WHMP: 28 November 2017
Intended to go for my morning walk/jog again this morning but apparently my body had different ideas turning off my alarm when it went off and going straight back to sleep without even realising! Oh well I guess today is going to be my rest day instead of tomorrow!
So as I have been coming up to my appointments my insecurities and displeasures have been doing overtime!
Don’t get me wrong I am beyond grateful of the opportunity I have been given to reclaim me life and so very proud of how far I have already come.
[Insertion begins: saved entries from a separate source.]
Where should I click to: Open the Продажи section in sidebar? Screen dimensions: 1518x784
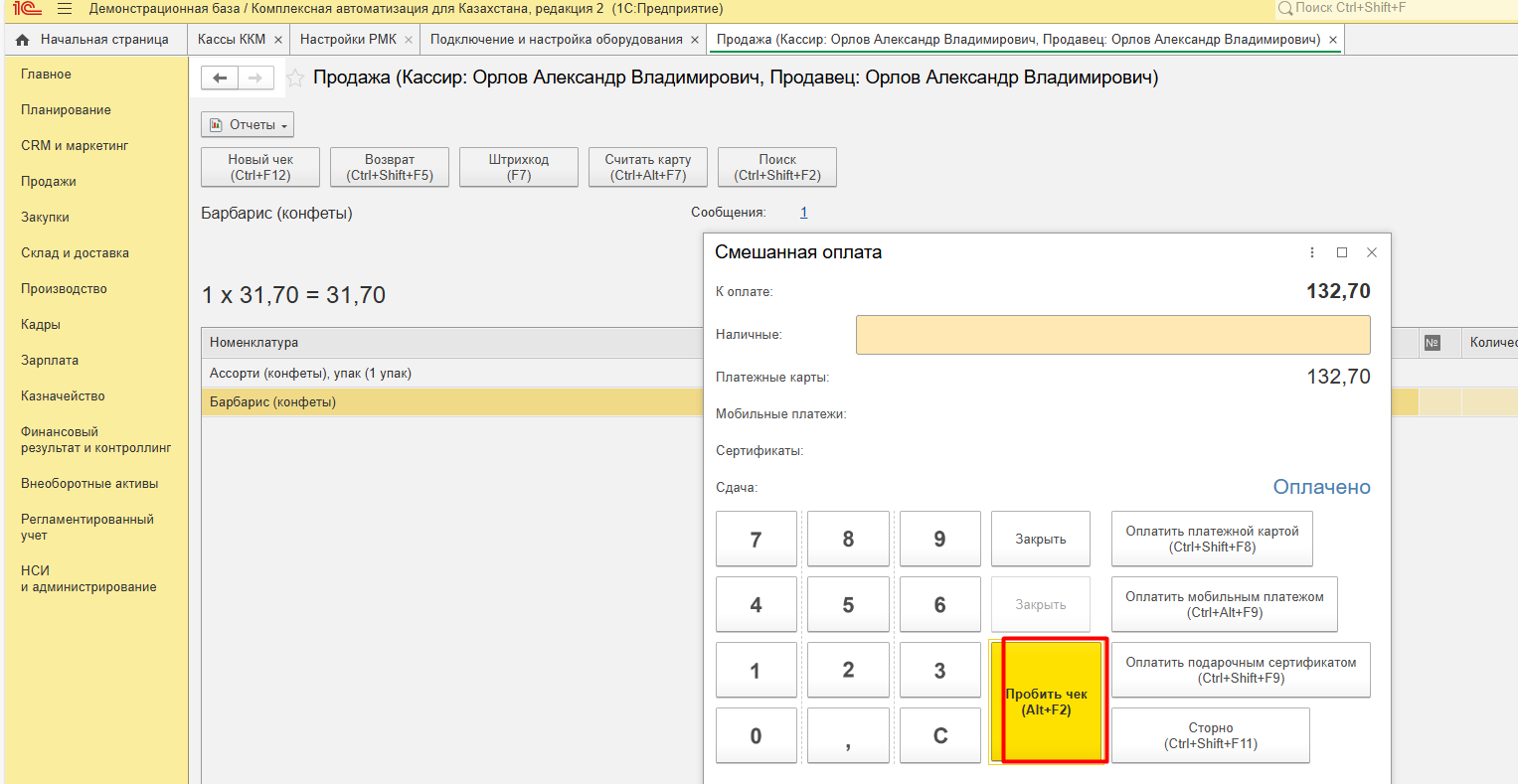coord(49,182)
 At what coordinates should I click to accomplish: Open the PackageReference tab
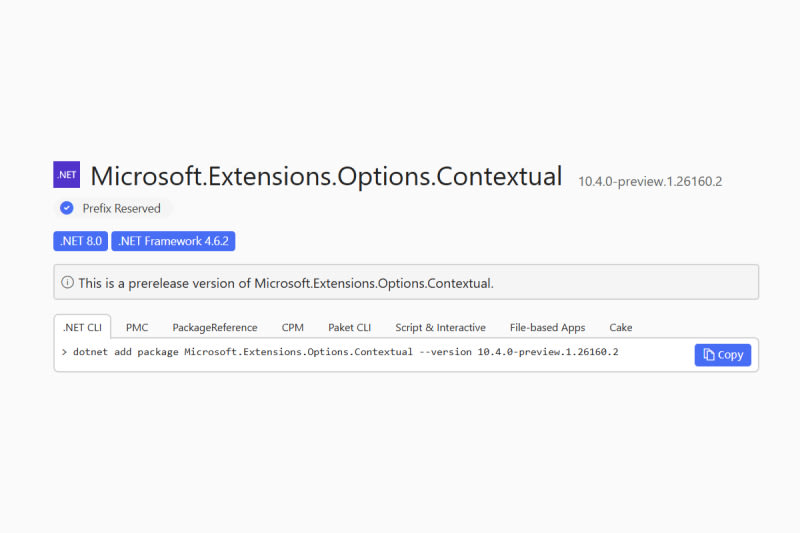pos(214,327)
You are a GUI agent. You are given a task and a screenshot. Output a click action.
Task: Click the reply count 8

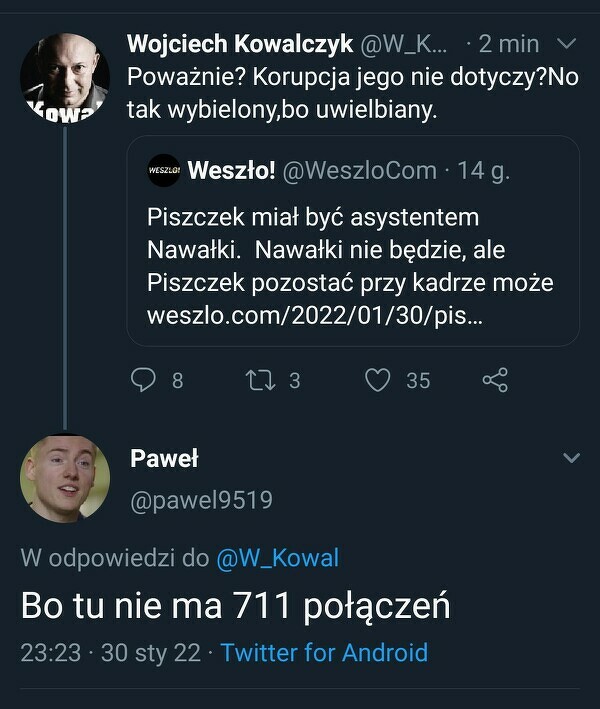coord(177,380)
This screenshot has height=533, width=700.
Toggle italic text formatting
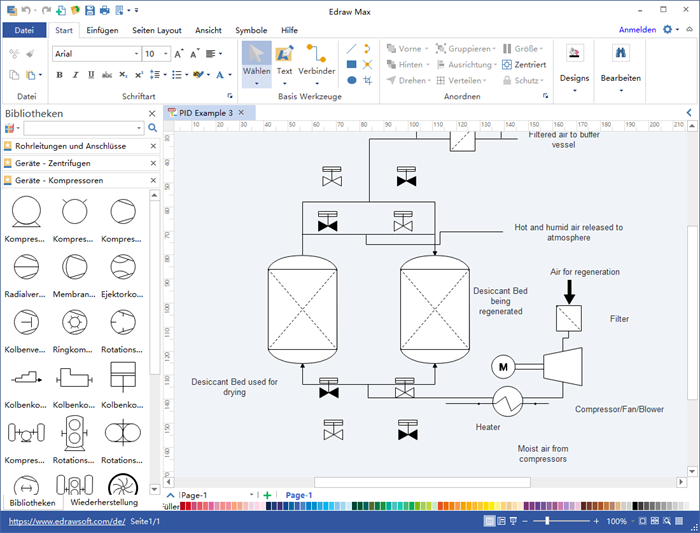pos(74,75)
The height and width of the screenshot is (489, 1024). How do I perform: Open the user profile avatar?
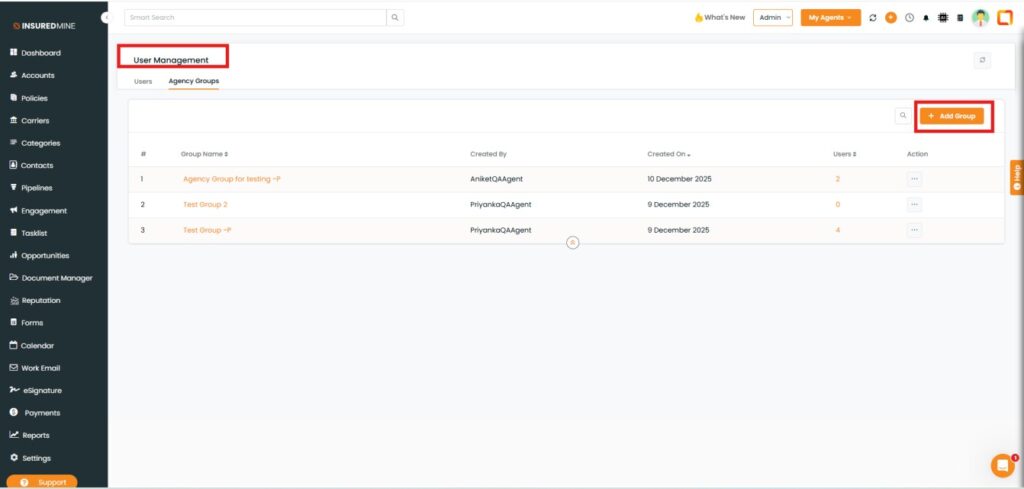tap(980, 18)
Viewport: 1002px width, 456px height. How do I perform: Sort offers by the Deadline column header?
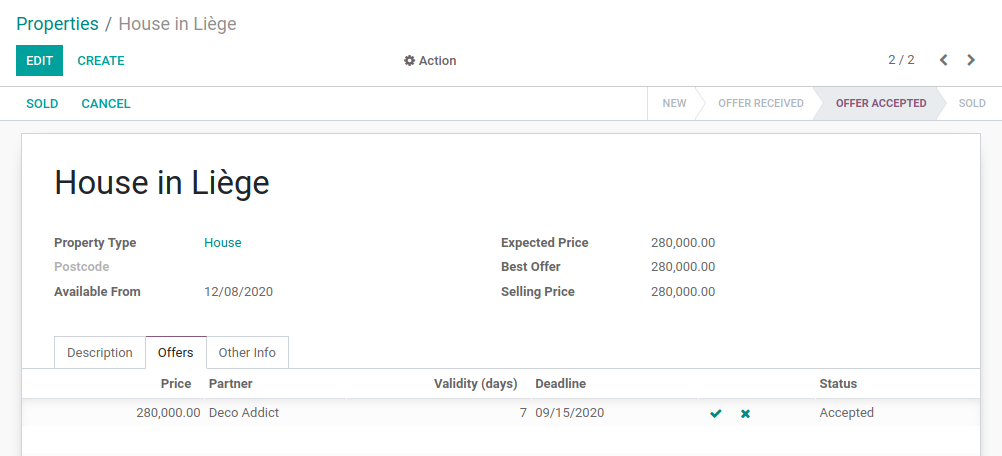click(560, 384)
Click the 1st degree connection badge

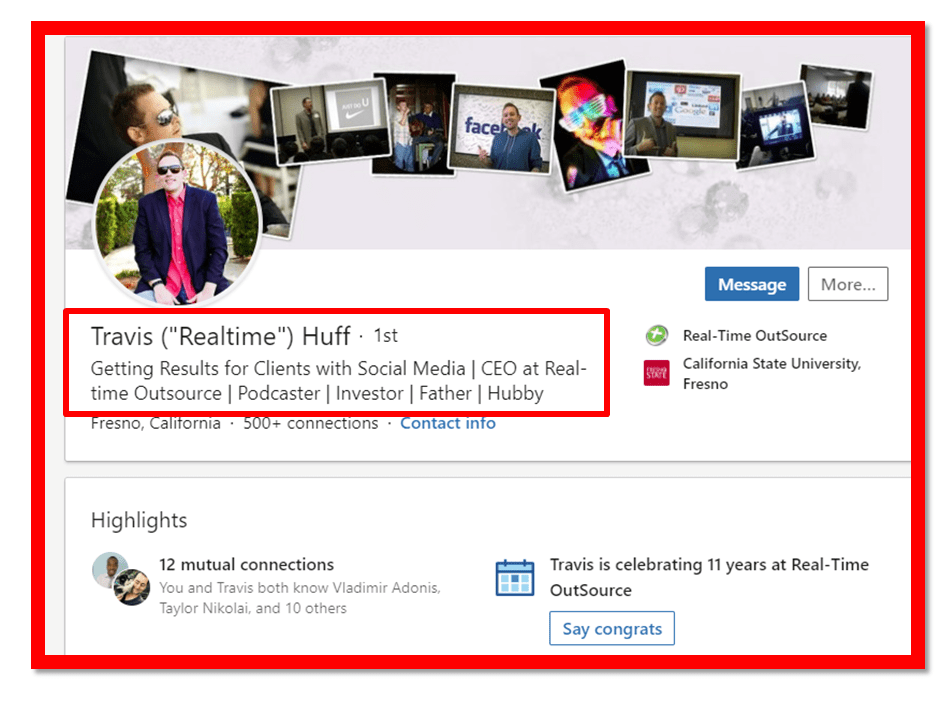coord(386,336)
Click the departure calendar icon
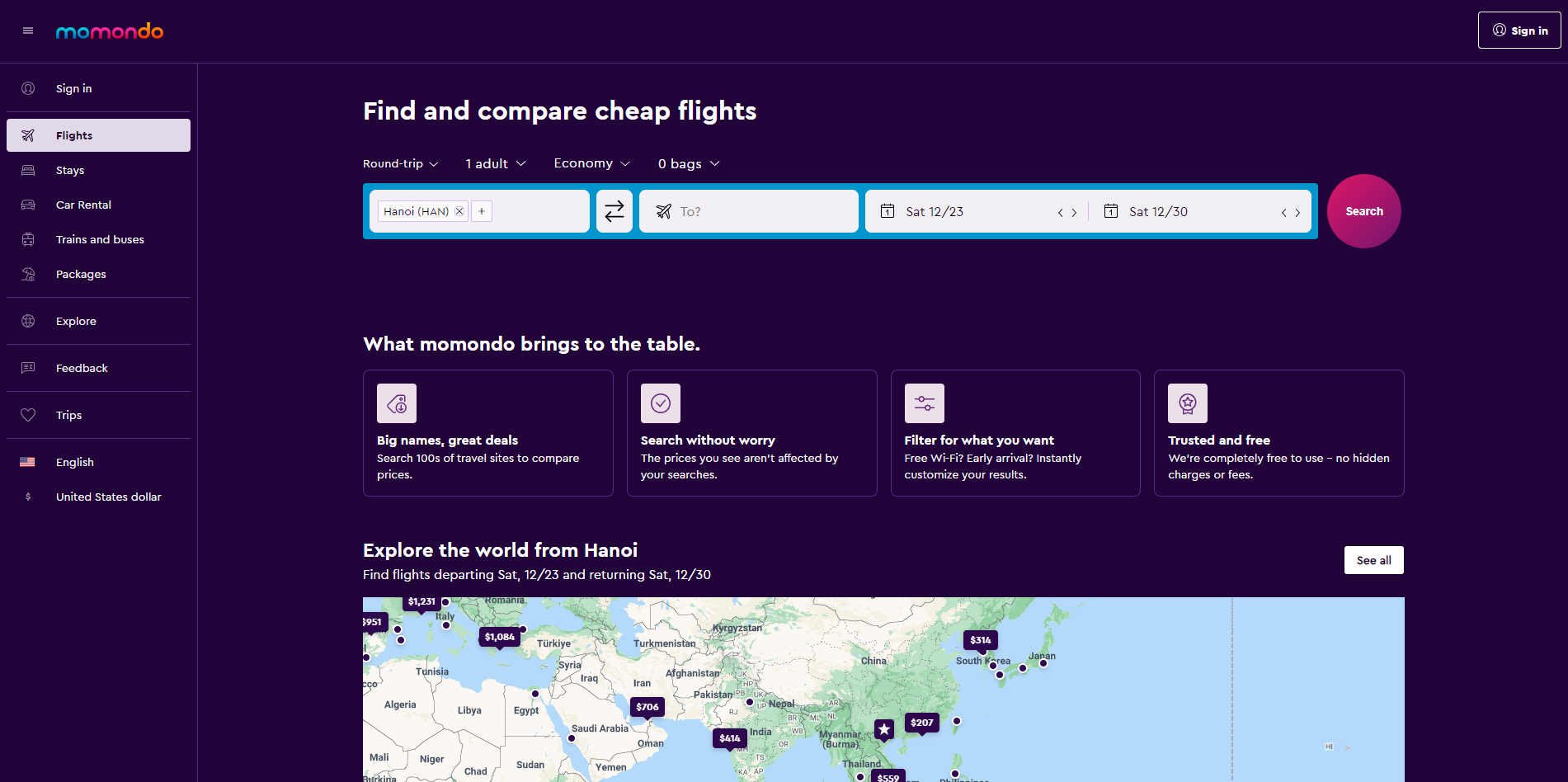Screen dimensions: 1568x782 point(888,211)
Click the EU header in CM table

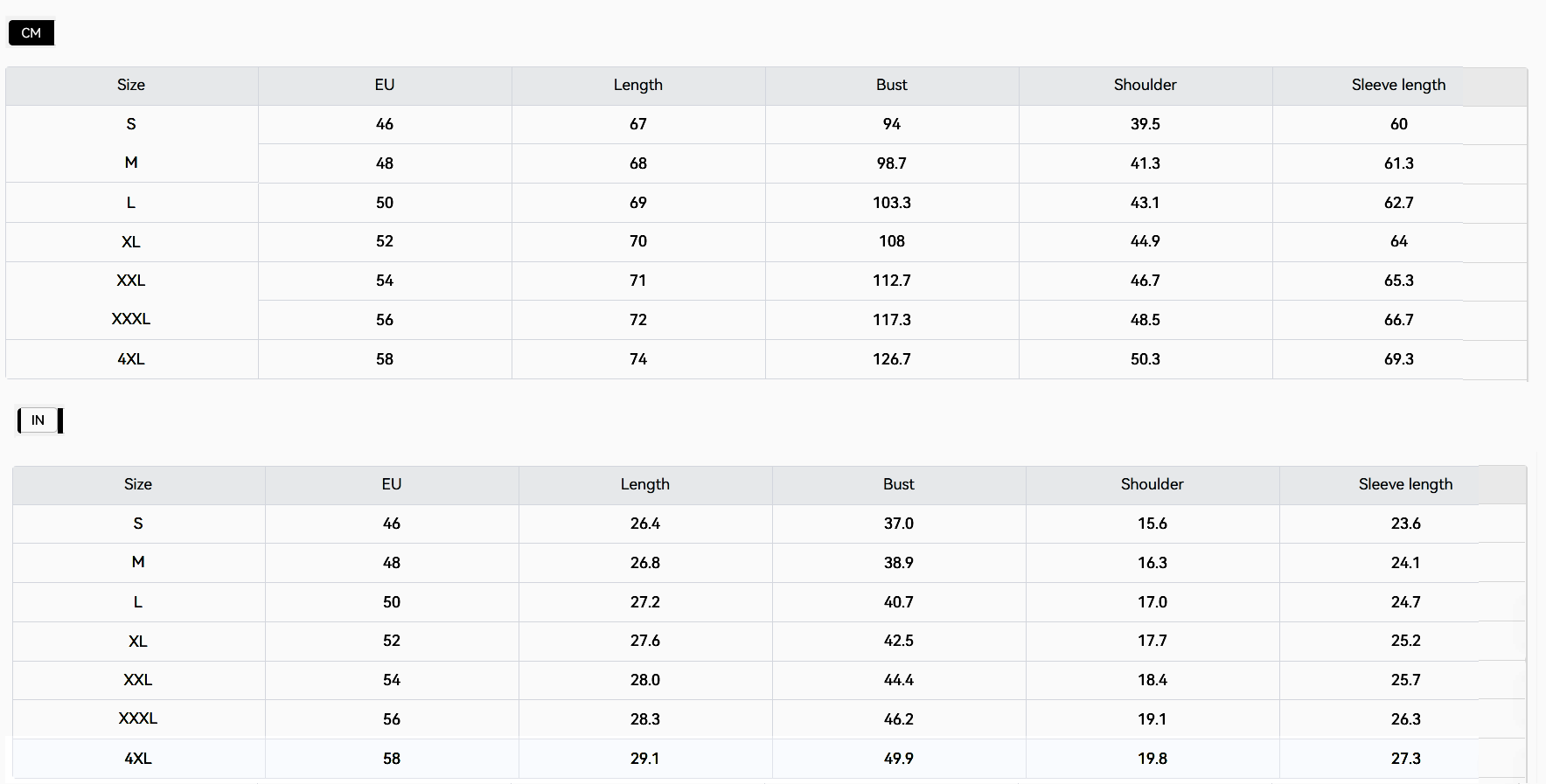[385, 85]
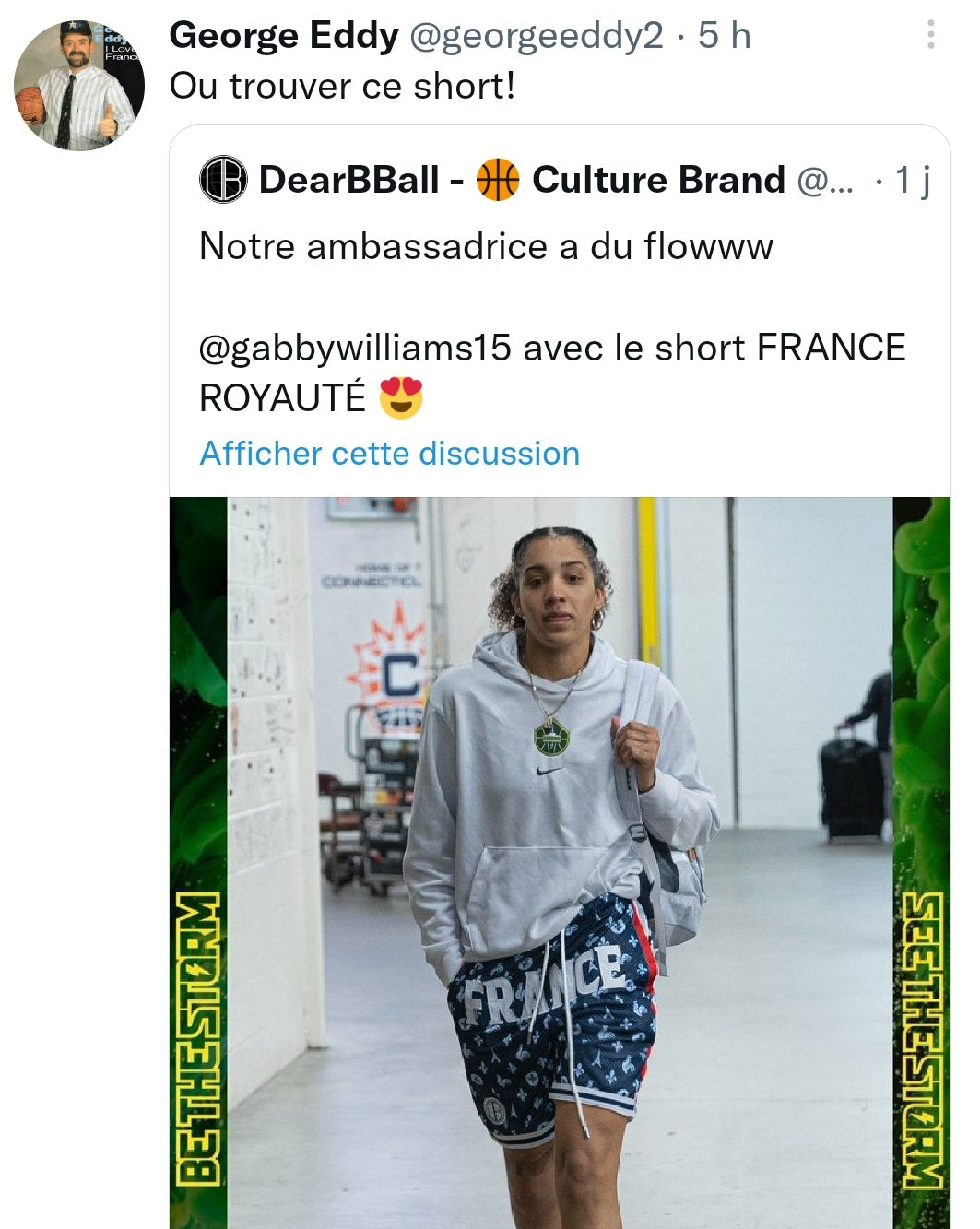Screen dimensions: 980x1229
Task: Click the Nike swoosh on the hoodie
Action: coord(550,769)
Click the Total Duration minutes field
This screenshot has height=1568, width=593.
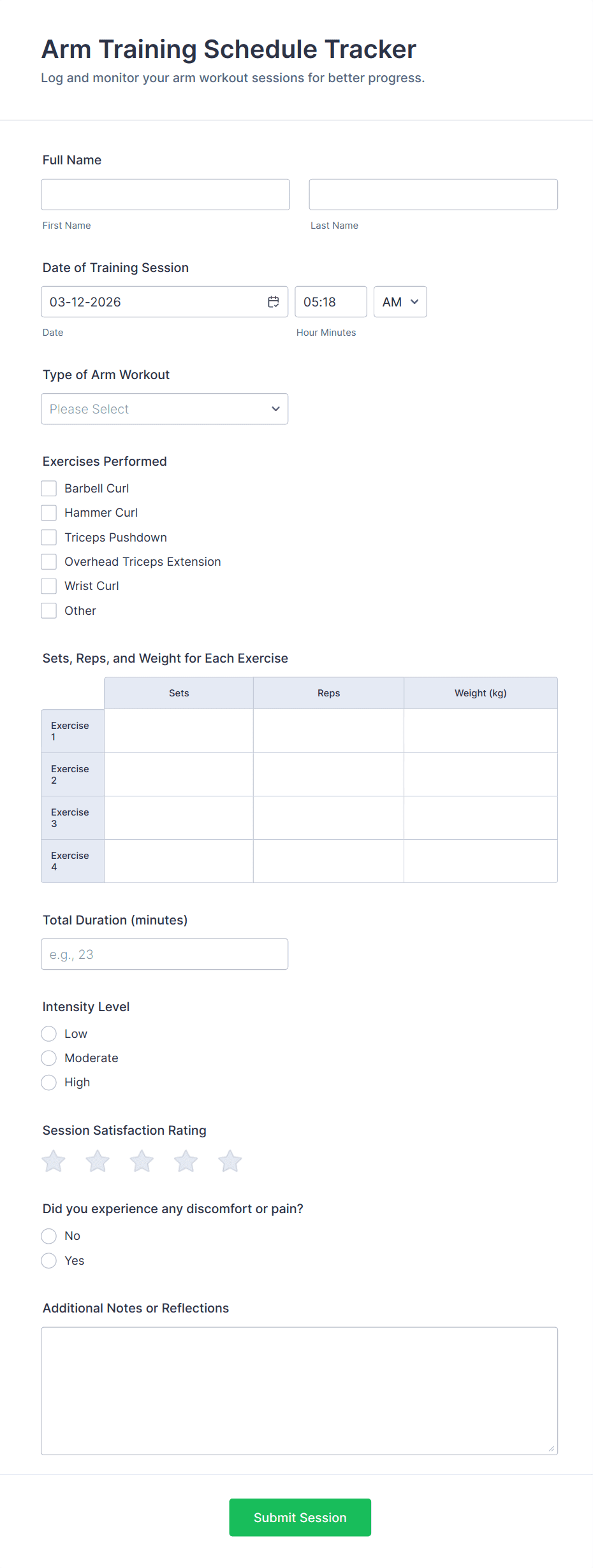tap(165, 954)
I know I’m a work in progress and that I will achieve my goals that I have set for myself but I still really struggle when I look at myself in the mirror.
It’s really quite bizarre…photos I can handle
But there is something about the mirror that is so damn exposing and terrifying!
One thing that I really am not at all happy with no matter how much weight I have lost and realistically no matter how much weight I will lose is my damn belly bulge!! Yes it has considerably shrunk but it’s still there which really limits the selection of silhouettes of clothes I can wear. I can only wear pencil skirts like I did today when it’s a long line tunic style top to cover that bulge.
The worst part is no matter how much I lose it will always be there as a lot of that is excess skin which I can’t do anything about until it gets chopped off even losing some more kgs.
So this is Bertha my bulge – I hate Bertha!!
And to the lady who I was talking to in the kitchen today who I never spoken to before…..
No, I haven’t had fillers in my lips
Yes, they do look larger than you used to
Yes, I’m sure I haven’t had fillers or Botox….I’ve just lost the fat that used to surround them to make my lips look bigger!!